Just before midnight, the off-duty cop, Bernardo Zavalza, 39, a seven-year veteran of IMPD assigned to the Northwest District, who was still in uniform and driving his marked police vehicle, responded to an anonymous 911 call in his area. On his way, he struck and killed a pedestrian.
Zavalza then radioed central dispatch and alerted them of the incident. When a police supervisor arrived, he noted that the cop smelled of alcohol.
“We then called additional investigators to the scene to include our (Special Investigations Unit), DUI unit, FACT team (officers that handle blood draws and transport the evidence for crime lab analysis) and our fatal accident investigators,” Lieutenant Richard Riddle told the Indianapolis Star.
Police conducted a field sobriety test at the scene, and then took Zavalza to a hospital for blood tests approximately a half an hour after the accident. The results of the testing have not yet been released.
Riddle has stated that test results to determine drug use generally take 12 to 14 hours, and that the authorities are still awaiting toxicology results.
“By law, we have three hours from when the crash happened to conduct a DUI investigation,” Riddle said. “For him to be here at the scene for investigators to make observations and do their investigation, that is not outside of the realm that a normal individual would go through.”
The name of the 53-year-old victim has not yet been released, but will be once the family has been notified.
The department has yet to comment on why an off-duty officer was responding to a dispatch call, but expressed “sincere condolences to the family” in a statement.
Zavalza has been placed on administrative leave pending the results of an internal investigation. The department cited their “strict” alcohol policy when announcing his suspension. He had not been arrested yet as of Friday afternoon.

*RECORD SET*:
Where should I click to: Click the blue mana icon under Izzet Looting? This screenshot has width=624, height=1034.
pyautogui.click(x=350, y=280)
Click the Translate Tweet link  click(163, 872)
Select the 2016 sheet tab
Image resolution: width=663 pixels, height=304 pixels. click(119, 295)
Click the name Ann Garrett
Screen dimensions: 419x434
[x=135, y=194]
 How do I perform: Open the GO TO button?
---
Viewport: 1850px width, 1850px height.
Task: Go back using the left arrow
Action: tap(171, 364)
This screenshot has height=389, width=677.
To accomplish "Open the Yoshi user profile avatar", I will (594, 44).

*TASK INSTRUCTIONS*:
a) Summarize the news report about the off-duty officer's crash in two sentences.
b) Translate this sentence from the news report about the off-duty officer's crash into Spanish: "The name of the 53-year-old victim has not yet been released, but will be once the family has been notified."
c) According to Lieutenant Richard Riddle in the news report about the off-duty officer's crash, why was it acceptable to keep Zavalza at the scene?

*EXPECTED RESULTS*:
a) Off-duty IMPD officer Bernardo Zavalza, still in uniform and driving his marked police vehicle to an anonymous 911 call, struck and killed a 53-year-old pedestrian, and a supervisor who arrived noted that he smelled of alcohol. He underwent a field sobriety test and blood tests whose results have not been released, and he has been placed on administrative leave pending an internal investigation but had not been arrested as of Friday afternoon.

b) El nombre de la víctima de 53 años aún no se ha dado a conocer, pero se dará una vez que se haya notificado a la familia.

c) Riddle said that by law, police have three hours from the time of a crash to conduct a DUI investigation. Keeping Zavalza at the scene so investigators could make observations and carry out their investigation was therefore no different from what a normal individual would go through.